» **ENTRIES**:
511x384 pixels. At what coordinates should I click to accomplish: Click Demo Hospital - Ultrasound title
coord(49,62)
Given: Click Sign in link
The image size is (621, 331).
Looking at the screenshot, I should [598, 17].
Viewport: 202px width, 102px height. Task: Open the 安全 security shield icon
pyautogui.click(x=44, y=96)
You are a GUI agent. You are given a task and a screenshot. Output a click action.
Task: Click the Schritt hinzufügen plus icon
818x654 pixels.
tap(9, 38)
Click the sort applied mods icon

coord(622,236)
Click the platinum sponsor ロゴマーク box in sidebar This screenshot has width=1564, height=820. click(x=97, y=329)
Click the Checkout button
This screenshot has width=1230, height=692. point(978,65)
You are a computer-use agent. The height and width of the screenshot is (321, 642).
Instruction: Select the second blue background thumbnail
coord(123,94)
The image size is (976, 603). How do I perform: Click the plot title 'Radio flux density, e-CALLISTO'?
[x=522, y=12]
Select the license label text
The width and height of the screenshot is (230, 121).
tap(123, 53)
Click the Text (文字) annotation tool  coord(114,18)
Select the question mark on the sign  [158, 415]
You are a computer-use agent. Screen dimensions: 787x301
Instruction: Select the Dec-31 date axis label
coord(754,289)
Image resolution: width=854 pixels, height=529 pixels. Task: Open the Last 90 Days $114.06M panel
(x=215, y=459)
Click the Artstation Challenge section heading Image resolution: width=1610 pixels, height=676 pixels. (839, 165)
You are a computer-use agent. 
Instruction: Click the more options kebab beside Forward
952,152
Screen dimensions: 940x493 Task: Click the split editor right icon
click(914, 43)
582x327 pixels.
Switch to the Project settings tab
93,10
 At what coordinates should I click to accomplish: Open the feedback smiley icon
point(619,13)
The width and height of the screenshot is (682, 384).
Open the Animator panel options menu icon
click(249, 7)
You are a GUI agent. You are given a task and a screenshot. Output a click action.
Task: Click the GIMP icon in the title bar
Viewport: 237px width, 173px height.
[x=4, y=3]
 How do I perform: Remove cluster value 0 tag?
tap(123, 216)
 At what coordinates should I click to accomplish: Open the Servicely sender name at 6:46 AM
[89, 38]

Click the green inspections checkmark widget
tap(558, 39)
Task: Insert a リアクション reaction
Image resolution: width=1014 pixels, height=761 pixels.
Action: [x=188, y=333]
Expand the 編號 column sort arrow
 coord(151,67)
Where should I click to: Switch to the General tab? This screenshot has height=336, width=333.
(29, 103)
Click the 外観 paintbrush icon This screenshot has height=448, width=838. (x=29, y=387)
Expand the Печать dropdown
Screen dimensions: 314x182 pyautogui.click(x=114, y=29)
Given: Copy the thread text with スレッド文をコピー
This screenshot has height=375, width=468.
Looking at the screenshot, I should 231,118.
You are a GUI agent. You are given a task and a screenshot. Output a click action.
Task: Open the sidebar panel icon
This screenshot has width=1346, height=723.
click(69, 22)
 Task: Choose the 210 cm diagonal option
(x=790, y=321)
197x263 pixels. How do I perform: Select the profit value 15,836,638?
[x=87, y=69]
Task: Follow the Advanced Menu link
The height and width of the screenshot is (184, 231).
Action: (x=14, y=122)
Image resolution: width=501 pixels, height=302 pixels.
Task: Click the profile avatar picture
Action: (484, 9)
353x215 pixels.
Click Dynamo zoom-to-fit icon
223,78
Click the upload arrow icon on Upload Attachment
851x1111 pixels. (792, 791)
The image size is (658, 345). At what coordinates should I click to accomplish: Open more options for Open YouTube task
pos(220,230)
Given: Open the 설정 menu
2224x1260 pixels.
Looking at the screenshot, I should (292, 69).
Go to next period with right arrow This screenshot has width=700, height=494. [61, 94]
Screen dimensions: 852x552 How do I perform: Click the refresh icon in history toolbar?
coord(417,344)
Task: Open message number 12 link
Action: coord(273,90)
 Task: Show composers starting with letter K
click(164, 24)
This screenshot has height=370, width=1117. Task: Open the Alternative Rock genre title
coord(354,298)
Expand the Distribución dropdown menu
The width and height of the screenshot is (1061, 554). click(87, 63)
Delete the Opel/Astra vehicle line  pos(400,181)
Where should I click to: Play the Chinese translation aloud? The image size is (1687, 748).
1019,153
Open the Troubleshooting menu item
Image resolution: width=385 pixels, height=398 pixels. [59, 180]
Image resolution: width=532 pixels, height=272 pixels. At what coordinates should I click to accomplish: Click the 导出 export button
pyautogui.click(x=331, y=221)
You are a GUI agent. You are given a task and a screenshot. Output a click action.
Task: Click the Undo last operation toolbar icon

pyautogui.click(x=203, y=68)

» **GIVEN REQUEST**:
Please copy out the records word for word, starting with the line that contains "Click the 外観" and continuing through the end of the records.

» **EXPECTED ANSWER**:
Click the 外観 paintbrush icon This screenshot has height=448, width=838. (x=29, y=387)
Expand the Печать dropdown
Screen dimensions: 314x182 pyautogui.click(x=114, y=29)
Given: Copy the thread text with スレッド文をコピー
This screenshot has height=375, width=468.
Looking at the screenshot, I should 231,118.
You are a GUI agent. You are given a task and a screenshot. Output a click action.
Task: Open the sidebar panel icon
This screenshot has width=1346, height=723.
click(69, 22)
 Task: Choose the 210 cm diagonal option
(x=790, y=321)
197x263 pixels. How do I perform: Select the profit value 15,836,638?
[x=87, y=69]
Task: Follow the Advanced Menu link
The height and width of the screenshot is (184, 231).
Action: (x=14, y=122)
Image resolution: width=501 pixels, height=302 pixels.
Task: Click the profile avatar picture
Action: (484, 9)
353x215 pixels.
Click Dynamo zoom-to-fit icon
223,78
Click the upload arrow icon on Upload Attachment
851x1111 pixels. (792, 791)
The image size is (658, 345). At what coordinates should I click to accomplish: Open more options for Open YouTube task
pos(220,230)
Given: Open the 설정 menu
2224x1260 pixels.
Looking at the screenshot, I should (292, 69).
Go to next period with right arrow This screenshot has width=700, height=494. [61, 94]
Screen dimensions: 852x552 How do I perform: Click the refresh icon in history toolbar?
coord(417,344)
Task: Open message number 12 link
Action: coord(273,90)
 Task: Show composers starting with letter K
click(164, 24)
This screenshot has height=370, width=1117. Task: Open the Alternative Rock genre title
coord(354,298)
Expand the Distribución dropdown menu
The width and height of the screenshot is (1061, 554). click(87, 63)
Delete the Opel/Astra vehicle line  pos(400,181)
Where should I click to: Play the Chinese translation aloud? The image size is (1687, 748).
1019,153
Open the Troubleshooting menu item
Image resolution: width=385 pixels, height=398 pixels. [59, 180]
Image resolution: width=532 pixels, height=272 pixels. At what coordinates should I click to accomplish: Click the 导出 export button
pyautogui.click(x=331, y=221)
You are a GUI agent. You are given a task and a screenshot. Output a click action.
Task: Click the Undo last operation toolbar icon

pyautogui.click(x=203, y=68)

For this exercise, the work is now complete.